Mastering a difficult stunt on his skateboard excites Kurtis Gurdak.
“Learning new tricks is a thrill,” said the Corry Area Middle-High School senior, who has been skating since he was 11. “It gives you a good feeling and makes you want to do it again.”
But finding a location in Corry to attempt those tricks has become a real grind for Gurdak and his fellow skaters. There is no skate park in the city and a city ordinance prohibits riding skateboards in many downtown areas and levies fines on those who violate the law.
That’s why Gurdak took on a new challenge Monday night. He addressed Corry City Council in front of a standing-room-only crowd in council chambers.
The skater spoke on behalf of Skate 2020, a group of young people formed in the wake of Corry 2020 Vision, the city’s ongoing visioning process that is mapping out ways to improve the community. Seventeen additional young skaters from the group attended the meeting, some with skateboards under their arms.
“We have a goal to get a skate park or a place where we’re allowed to skate without having the cops on our tail,” said Gurdak, who said he and two of his friends recently were cited in city park for violating the skateboard ordinance.
Gurdak said the three skaters were fined and were required to perform community service. Their boards also were confiscated but have since been returned.
Gurdak said the group that comprises the newly formed Skate 2020 isn’t trying to break the law or damage public property with their skateboards. They simply want a place to legally skate and enjoy the sport they love.
“We understand that skateboarding has a risk of breaking property, but I don’t think anybody in our group has been disrespectful,” he said.
Skate 2020 grew out of Corry 2020 Vision’s Enhancing Recreational Opportunities committee that was formed several months ago with the goal of coming up with ways to provide people with additional things to do in Corry. Visioning surveys completed by community members in late 2009 identified developing a skate park as a high priority.
Enhancing Recreational Opportunities committee member Char Meerhoff never thought she’d jump on the skate-park bandwagon. She told council she was impressed by young skaters who have faithfully attended committee meetings and brainstormed ways to police themselves and get a skate park off the ground.
“If anyone had told me two months ago that I’d be supporting a skate park, I would have thought they were nuts,” Meerhoff said. “I support these kids 100 percent.”
So does fellow committee member Peggy Munn, who said she understands that developing a skate park will take time. Munn asked council to consider establishing a temporary riding area for skateboarders until a skate park can be built.
“They don’t have place to do it,” Munn said. “This is an awesome group of kids. I’m so proud of them. I hope you can at least get them a temporary place to skate.”

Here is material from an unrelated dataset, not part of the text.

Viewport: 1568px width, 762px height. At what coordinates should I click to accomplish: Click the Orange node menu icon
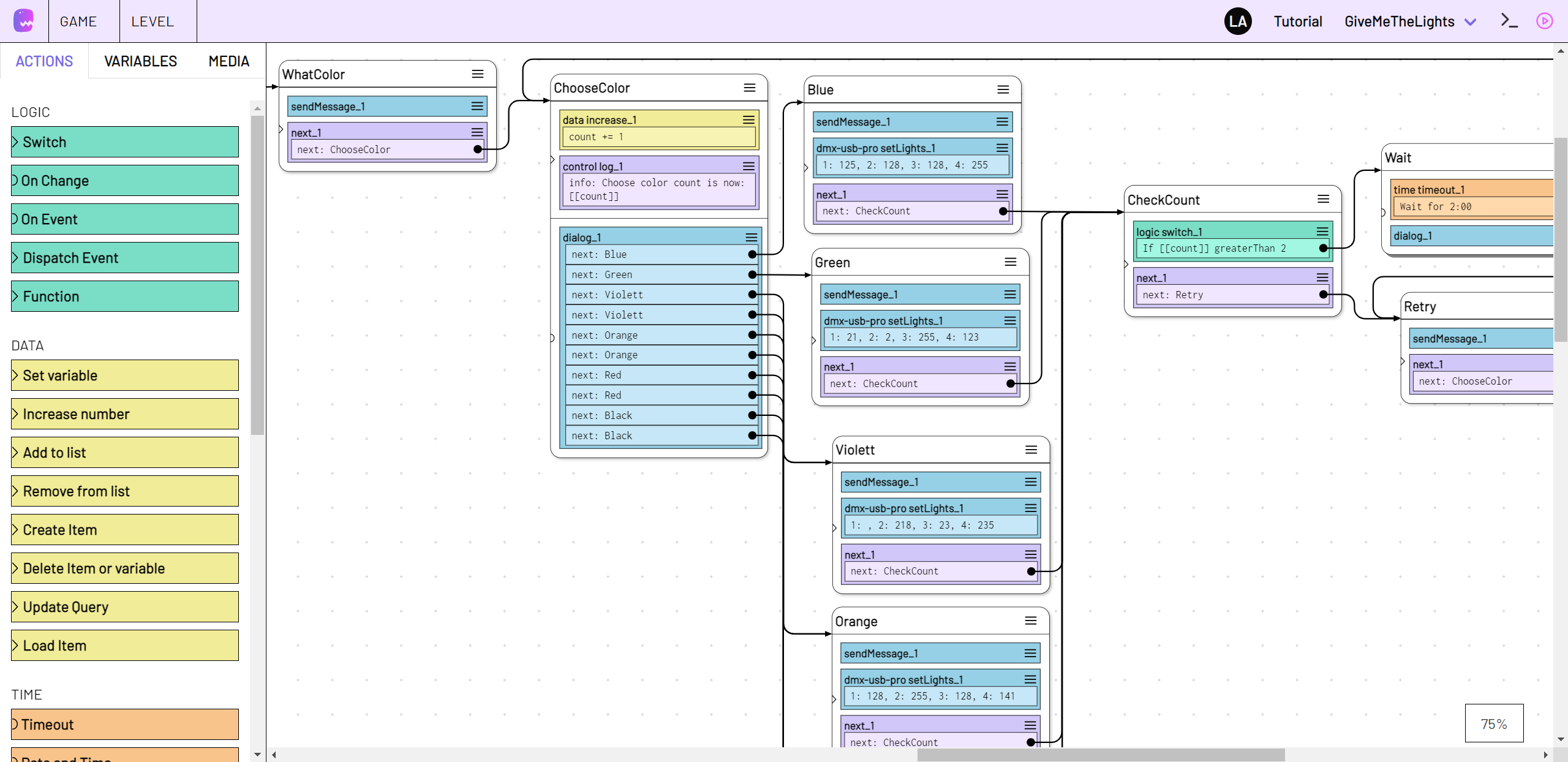pos(1031,620)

Councilman Pat Migliaccio is impressed by Skate 2020. As a member of Corry 2020 Vision’s Enhancing Recreational Opportunities committee himself, Migliaccio knows the plight of the young skaters.

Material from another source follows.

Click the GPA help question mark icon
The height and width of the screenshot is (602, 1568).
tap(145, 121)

“They’re organized and moving forward,” Migliaccio said.
See the Journal's Tuesday, April 20th edition for full story.
Get on board with law
An ordinance regulating the use of skateboards in the city has been on the books since 2005.
The law pertains to riding bicycles and other recreational items on public property, such as parking lots, private or public property without written permission, or in a way that could result in damage to someone else’s personal property.

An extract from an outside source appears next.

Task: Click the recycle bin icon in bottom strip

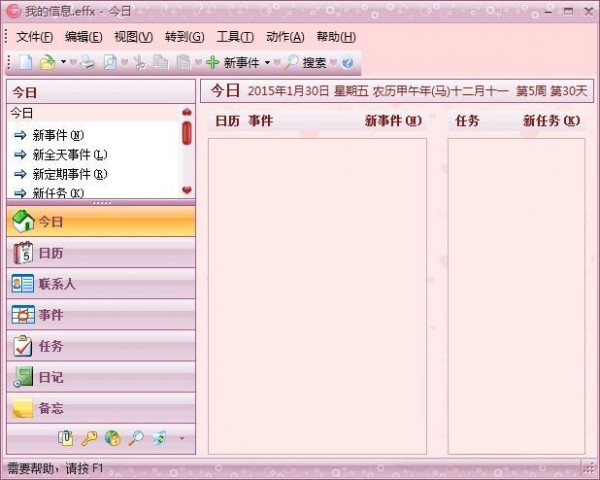Action: (158, 438)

According to the ordinance, it is unlawful to use, operate, or ride roller skates, in-line skates, skateboards, scooters and similar equipment along the sidewalk on the following sections of the streets and designated areas:
• Both sides of Center Street from Smith to Pleasant streets.
• The south side of Main Street from First Avenue to Center Street.
• Both sides of Main Street from Center to Concord streets.
• Both sides of South Street from First Avenue to Mill Street.
• Both sides of Washington Street from First Avenue to Maple Avenue.
• The west side of Maple Avenue from Main to Washington streets.
• Both sides of Spring Street from Main to South streets.
• The east side of First Avenue from Main to South streets.
The penalty for violating the ordinance is not less than $25 and not more than $300.